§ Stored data
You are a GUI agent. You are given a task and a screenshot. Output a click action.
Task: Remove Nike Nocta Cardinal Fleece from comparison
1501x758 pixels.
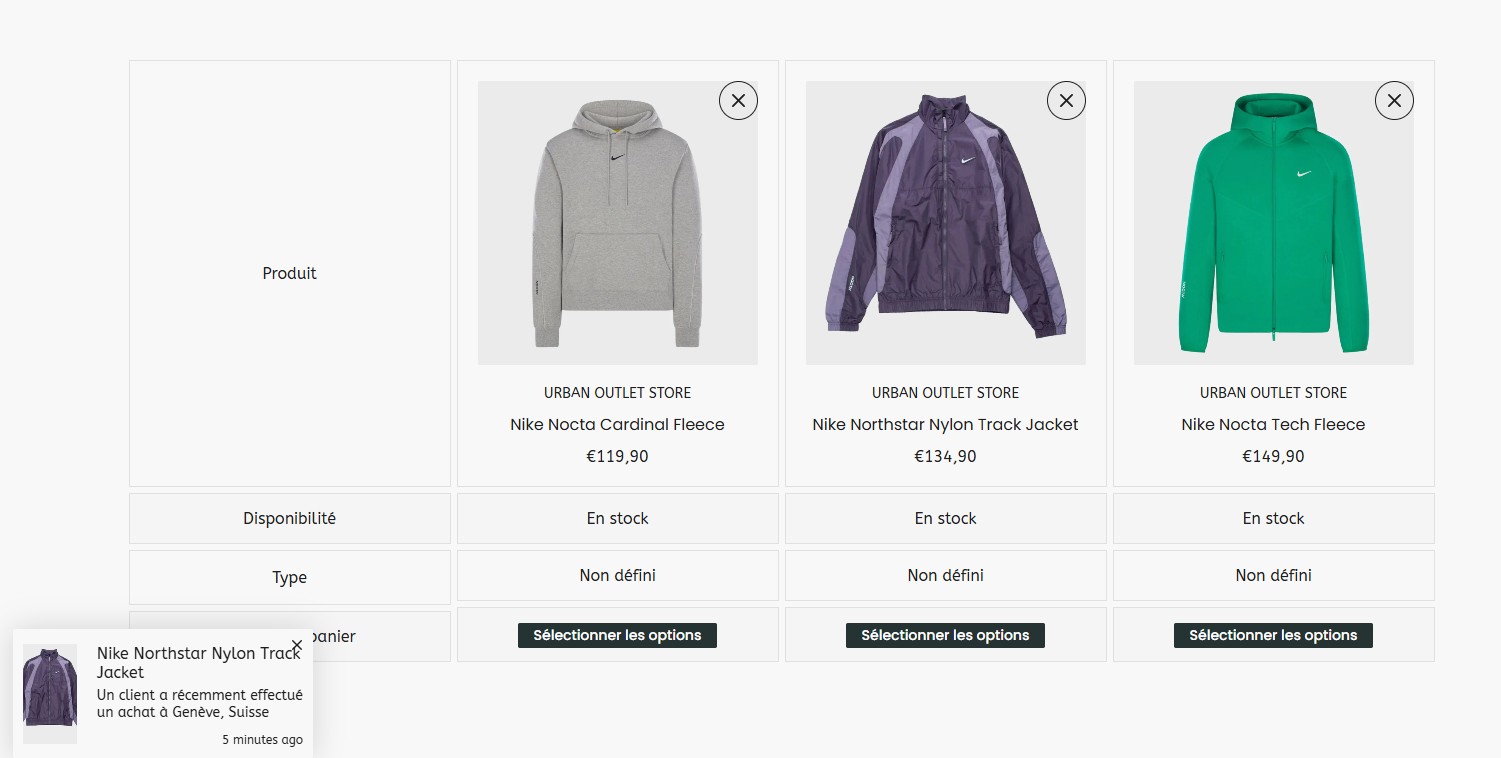(738, 101)
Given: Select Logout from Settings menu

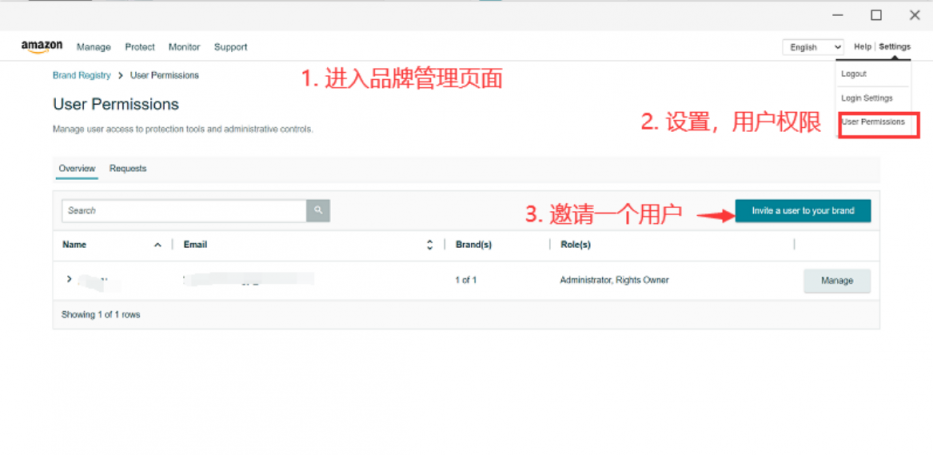Looking at the screenshot, I should pos(854,74).
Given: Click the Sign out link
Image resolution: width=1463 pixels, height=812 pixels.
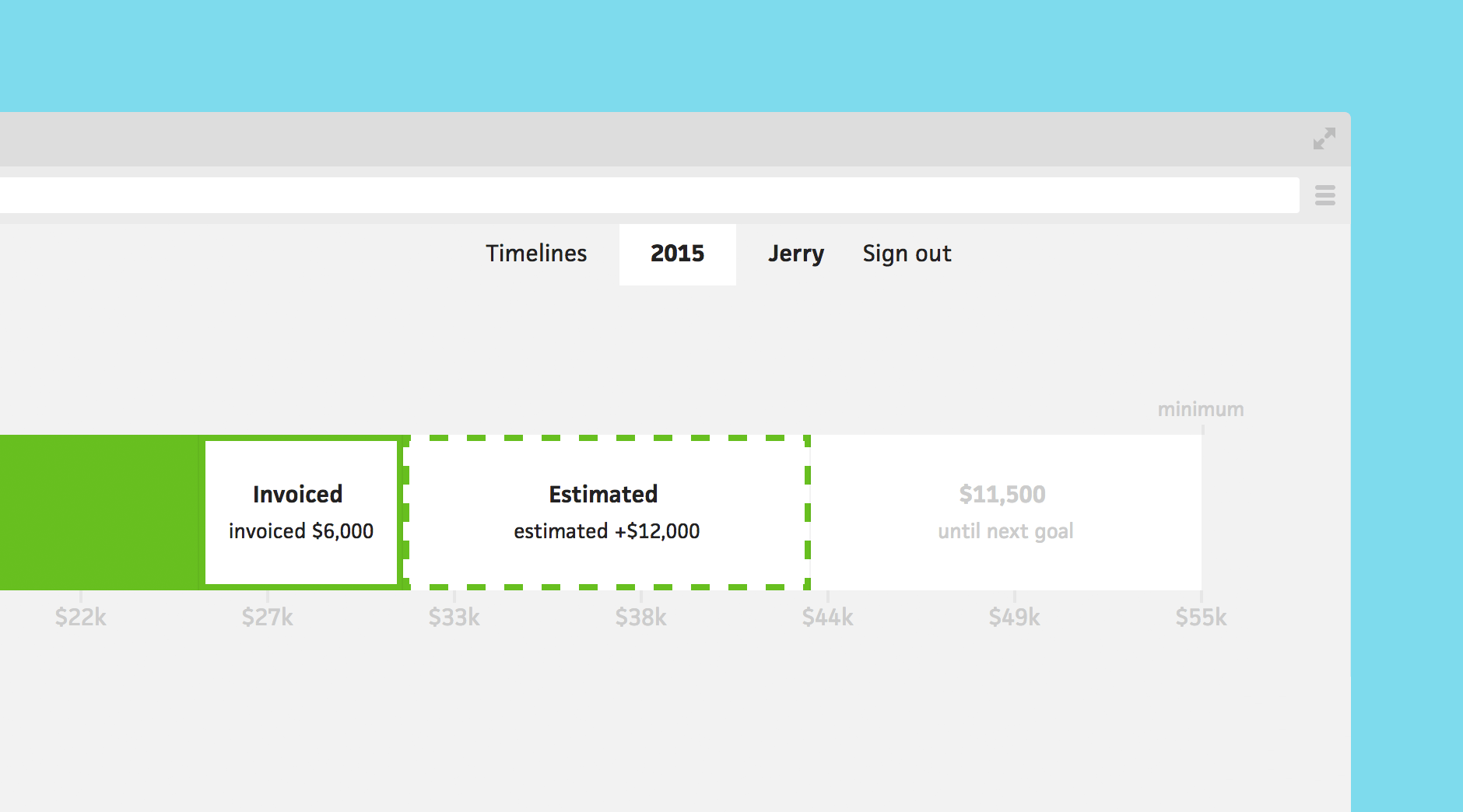Looking at the screenshot, I should (x=907, y=254).
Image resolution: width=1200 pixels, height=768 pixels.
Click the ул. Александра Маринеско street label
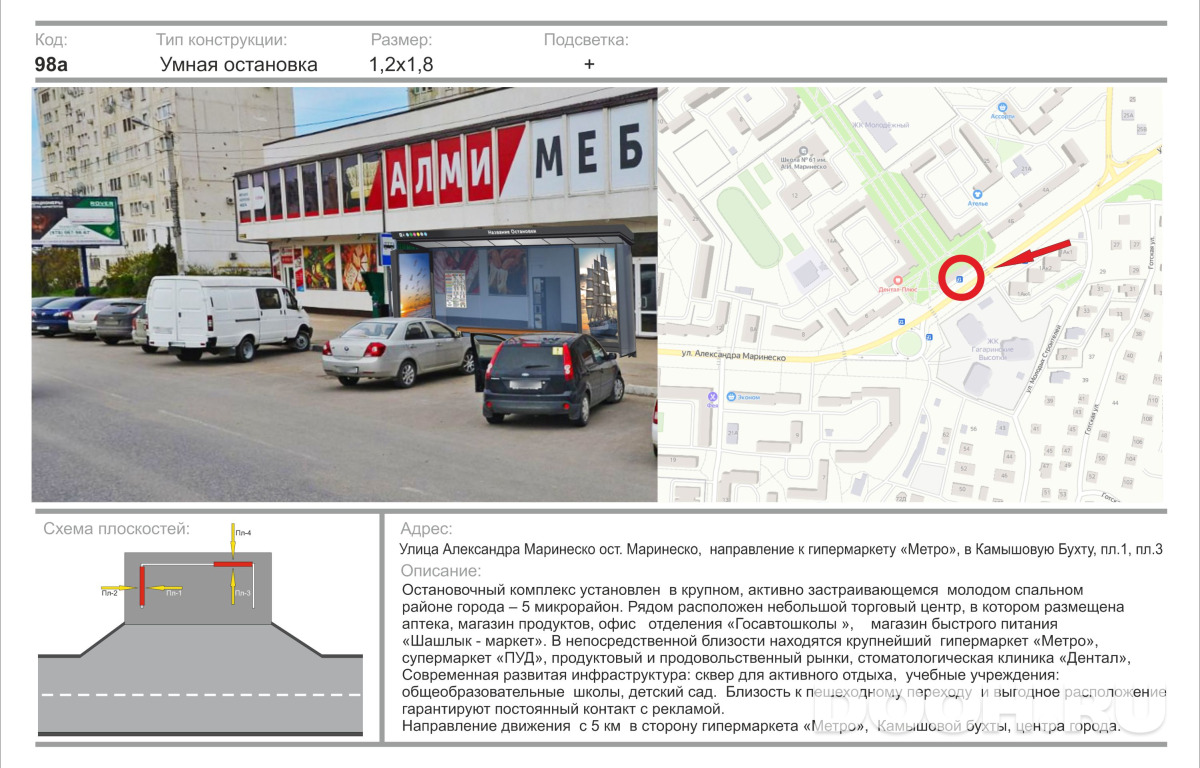[x=733, y=354]
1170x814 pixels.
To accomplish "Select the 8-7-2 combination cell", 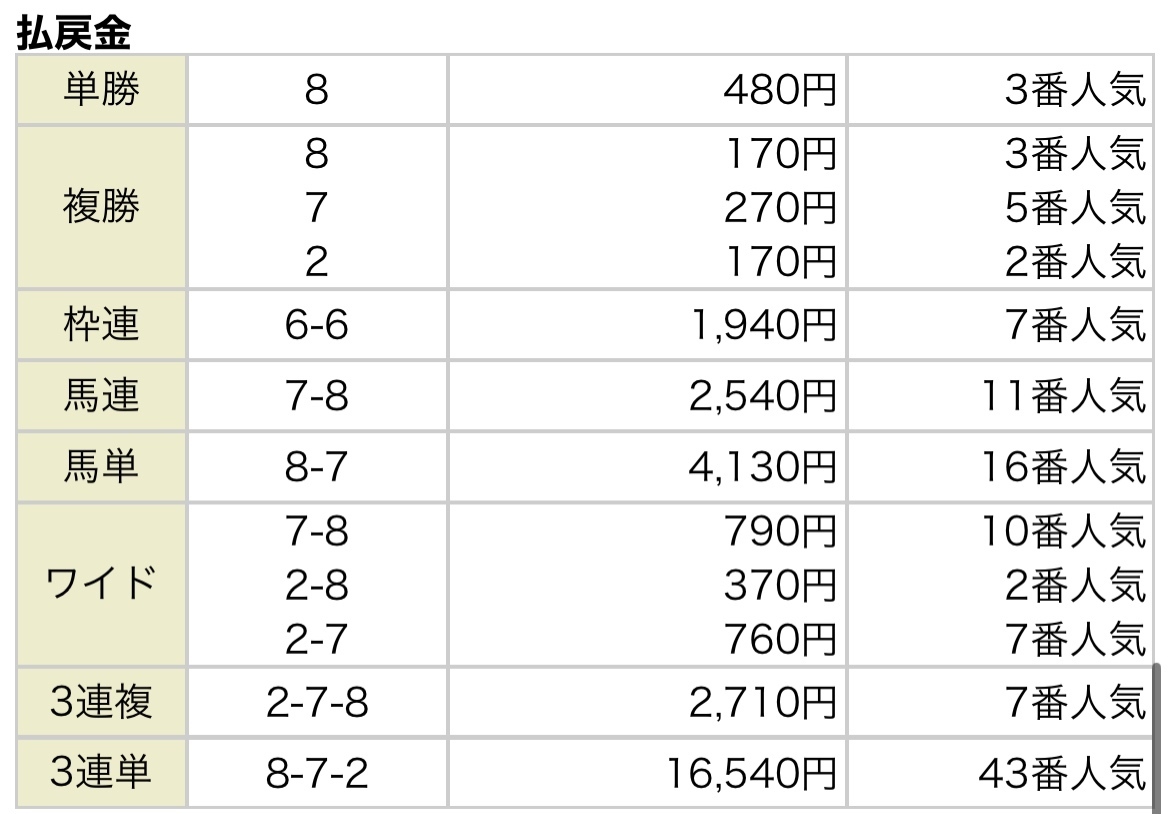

§ Task
Restate every line above word for word. Do not carry over the images.

§ Exercise answer
You are a GUI agent. You are given a task and a screenshot. Output a click action.
Task: Remove Nike Nocta Cardinal Fleece from comparison
1501x758 pixels.
(738, 101)
Given: Select Logout from Settings menu

Looking at the screenshot, I should pos(854,74).
Given: Click the Sign out link
Image resolution: width=1463 pixels, height=812 pixels.
Looking at the screenshot, I should (x=907, y=254).
Image resolution: width=1200 pixels, height=768 pixels.
Click the ул. Александра Маринеско street label
[x=733, y=354]
1170x814 pixels.
To accomplish "Select the 8-7-2 combination cell", 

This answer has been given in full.